造化生人,千奇百怪,也許有變態性心理的人以此為樂,不以為恥吧。就大多數而言,她們是迫不得已,才墮入這火坑,並且一心希望跳出這火坑,跟一個普通人一樣過自己的日子。要實現這個希望,隻能從平日所接的“客”中找到對自己多少有點真情而為人比較老實厚道的人,托以終身。可是難哪。魚玄機的詩:“易求無價寶,難得有心郎”。這是真的。《賣油郎獨占花魁》,這花魁娘子運氣不錯,遇到了一個癡心愛她的賣油郎,同他從良去了。而《杜十娘怒沉百寶箱》,杜十娘想要托以終身的原來是一個負心漢,她憤怒,她絕望,於是從死求得解脫。細侯遇到滿生,兩心相誓,原也不錯,可是命運的播弄和惡人的梗阻,橫生出多少枝節。其實,她的要求很低。且看她對向往中的未來生活的規劃吧:

因問生家田產幾何,答日:薄田半頃,破屋數椽而已。細侯日:妾歸君後,當長相守,勿複設帳為也。四十畝聊足自給,十畝可以種黍,織五匹絹,納太平之稅有餘矣。閉戶相對,君讀妾織,則詩酒可遣,千戶侯何足貴!

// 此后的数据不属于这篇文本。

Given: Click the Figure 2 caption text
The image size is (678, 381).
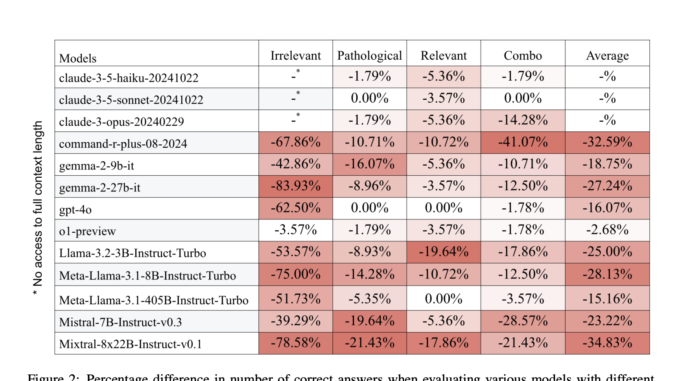Looking at the screenshot, I should (x=341, y=377).
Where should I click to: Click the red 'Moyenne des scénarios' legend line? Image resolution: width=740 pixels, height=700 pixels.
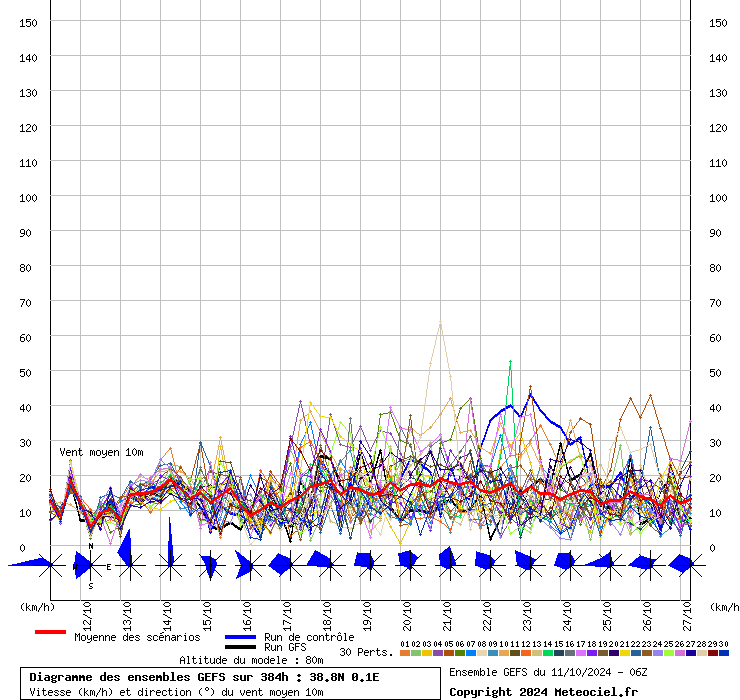(50, 632)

滿生家貧,隻有半頃田地——五十畝。細侯的規劃是四十畝種粳稻,口糧足可以自給了,十畝種黍子,可以釀酒,酒也有足的喝了。這裏,蒲鬆齡用了個陶淵明的典故。陶淵明作了彭澤令,決定公田全部種高粱,好釀酒喝。他太太力爭:總不能不吃飯。於是拿一部分田種了粳稻。細侯從這裏得到啟發,就作出這樣的安排。男耕女織,自給自足,閑暇時以詩酒自娛,真是快樂的太平百姓,就是封為侯爵,食邑千戶的人,也沒有什麼值得羨慕的了。這就是細侯的理想境界。她的想像不能超越她的時代。這也就是封建秩序比較穩定的時候小百姓能夠向往的幸福生活罷。

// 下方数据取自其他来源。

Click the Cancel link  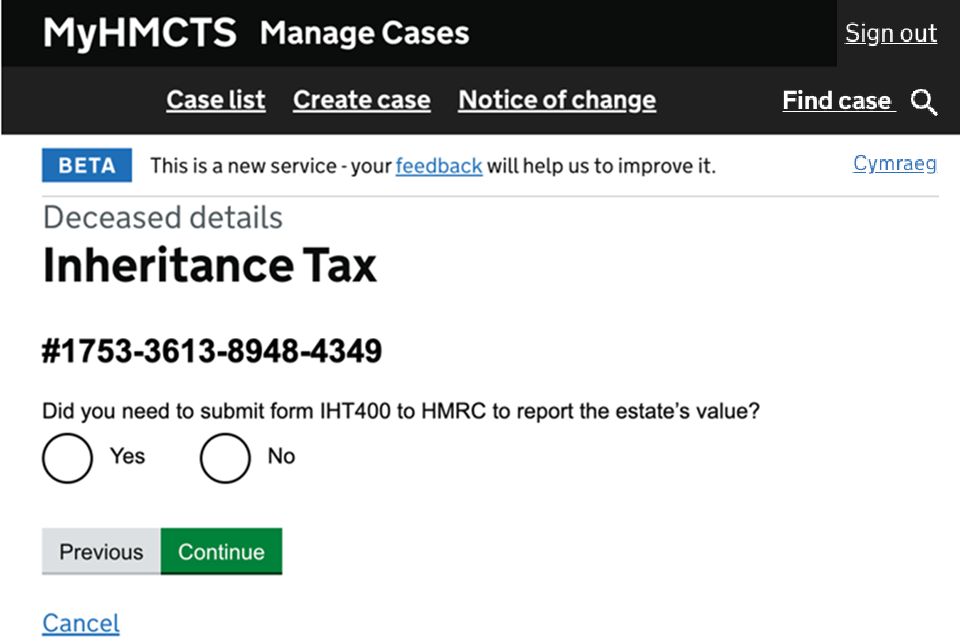pos(80,623)
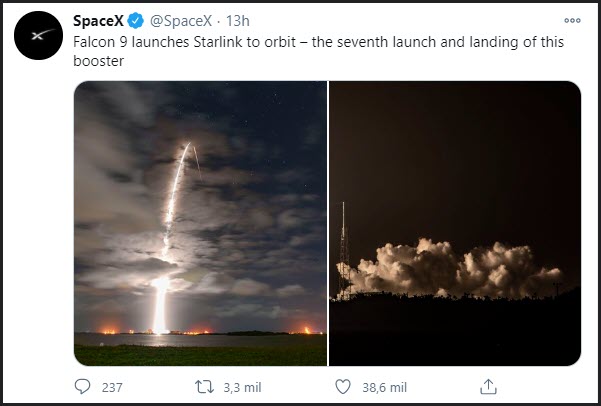Click the dark grass foreground of launch photo
The height and width of the screenshot is (406, 601).
pyautogui.click(x=200, y=350)
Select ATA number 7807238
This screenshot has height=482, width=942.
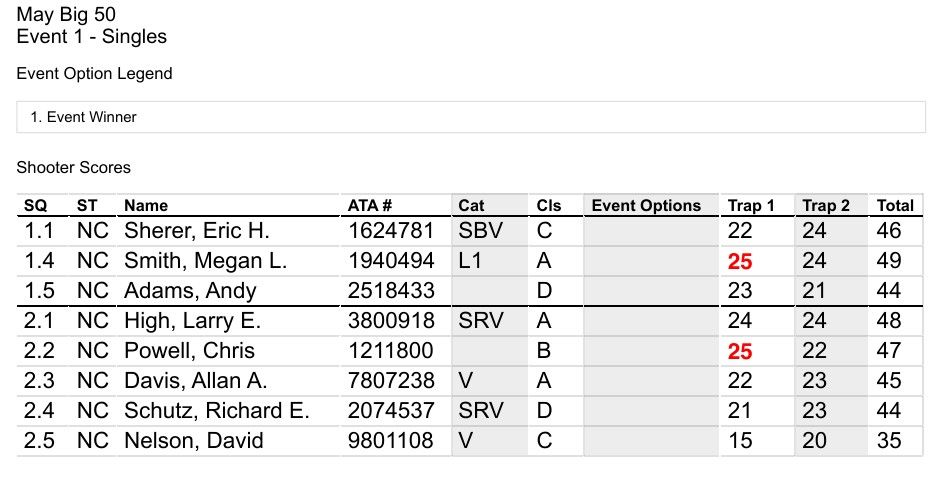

最後說幾句題外的話。在《毛澤東讀文史古籍批語集》中看到,他在細侯這一段話的邊上,批了“資本主義萌芽”六個字。我就想,應該怎樣來理解這個批語呢。從小說中看,細侯所說的,是自給自足的自然經濟,這是封建社會的特征。小說中沒有提到商業,沒有提到交換,甚至喝的酒也不是到酒肆沽來,而是自種黍子自己釀造。小說中沒有反映出城鄉間社會分工的擴大;沒有反映出商品經濟的發展,從而破壞自然經濟;沒有反映出雇傭勞動者的出現……總之,平日人們指為資本主義萌芽的諸要素,在小說中都沒有出現。我想,這個批語隻是表明:毛對資本主義,對資本主義萌芽,有著與眾不同的獨特的理解。他的一些在經濟政策方麵的反資本主義措施,恐怕也隻能從他的這種獨特理解中求得解釋吧。

名教

日前,龔明德兄代為購得《近代稗海》一部十四輯,於是就來翻閱。在第十輯中的張祖翼《清代野記》裏,有“道學貪詐”一節,寫的是嚐在曾國藩幕府的桐城人方宗誠(字存之)貪詐的故事。文章的開頭,卻不是講方宗誠,而是講另一位道學家的事,由此而講到曾國藩時待道學先生的態度。故事很有趣。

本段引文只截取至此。